In summary, one of the keys to shifting the POV, in order to give a more well-rounded narrative with more nuanced characters, is to give each voice its own vocabulary. Stories "Victory Lap" and "Tenth of December" by George Saunders do this really well. I also recommend the novels Beloved by Toni Morrison and A Visit from the Goon Squad by Jennifer Egan. I pray that this blog post has left all of you fictionistas with a splattering of Twisted Hope.
Watch this awesome puppet video with George Saunders discussing how to write a Story!!!

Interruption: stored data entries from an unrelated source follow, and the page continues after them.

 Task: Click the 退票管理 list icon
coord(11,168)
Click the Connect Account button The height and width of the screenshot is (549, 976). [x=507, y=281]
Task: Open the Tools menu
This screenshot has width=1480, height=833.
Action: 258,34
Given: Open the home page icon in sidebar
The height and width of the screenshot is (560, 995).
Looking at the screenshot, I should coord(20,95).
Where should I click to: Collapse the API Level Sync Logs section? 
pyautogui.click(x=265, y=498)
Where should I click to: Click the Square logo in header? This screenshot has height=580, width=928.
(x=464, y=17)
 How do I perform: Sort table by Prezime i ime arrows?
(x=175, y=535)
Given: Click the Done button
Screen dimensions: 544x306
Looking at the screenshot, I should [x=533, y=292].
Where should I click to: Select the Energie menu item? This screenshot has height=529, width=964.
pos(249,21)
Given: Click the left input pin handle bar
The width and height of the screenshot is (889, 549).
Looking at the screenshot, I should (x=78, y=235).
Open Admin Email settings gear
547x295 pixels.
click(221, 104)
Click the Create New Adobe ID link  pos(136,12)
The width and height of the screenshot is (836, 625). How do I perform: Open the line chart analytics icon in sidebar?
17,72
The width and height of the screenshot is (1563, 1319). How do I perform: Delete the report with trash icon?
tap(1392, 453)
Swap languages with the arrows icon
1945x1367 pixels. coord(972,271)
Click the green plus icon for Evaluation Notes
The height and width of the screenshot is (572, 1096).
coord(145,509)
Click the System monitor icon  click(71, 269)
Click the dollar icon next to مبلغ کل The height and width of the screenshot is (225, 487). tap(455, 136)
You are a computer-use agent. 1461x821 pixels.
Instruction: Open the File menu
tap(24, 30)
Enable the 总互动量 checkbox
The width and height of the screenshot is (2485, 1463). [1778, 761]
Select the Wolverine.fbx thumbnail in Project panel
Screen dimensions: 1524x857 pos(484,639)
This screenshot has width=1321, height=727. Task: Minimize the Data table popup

Last night while Michelle met with her women's group in the living room, I hid in the bedroom and read a bunch of Aimee Bender. After every story, I wondered, "How does she do that?" So, I tried to do what she (Aimee Bender, not my wife) does. This little baby story was the best thing I came up with:
My wife sleeps on the roof. She used to sleep besides me, in our bed, inside the house, but that was before our argument. I told her that her story just did not hold up, due to issues of translation, etc., but she swore that she had met an alien who came from a galaxy countless light years away, and that this alien convinced her an invasion was imminent. This alien, who conveniently had no name, even though it somehow was able to communicate with my wife (despite the fact that she only spoke English, a little bit of Spanish and just enough Portuguese to get us to the hotel and order us both caipirinhas at the bar in the lobby), told her to watch the sky for warning signs. The sky will look pink, and then purple, not the blue of the daytime or the blackness of night. That sounds like the sunrise or the sunset, I had told her. But, that’s not all, she had said. Small, frozen particles will fall from outer space. Snow? I said. No. She said. Debris from giant interstellar battleships that are hovering over planet Earth. They will have travelled here from a frozen planet and when they finally make it to ours, their ships will thaw from the heat at the core of our planet. Why would an alien race from a frozen planet invade us? I asked. It just didn’t add up. You’re not listening to me. She had said. You never do.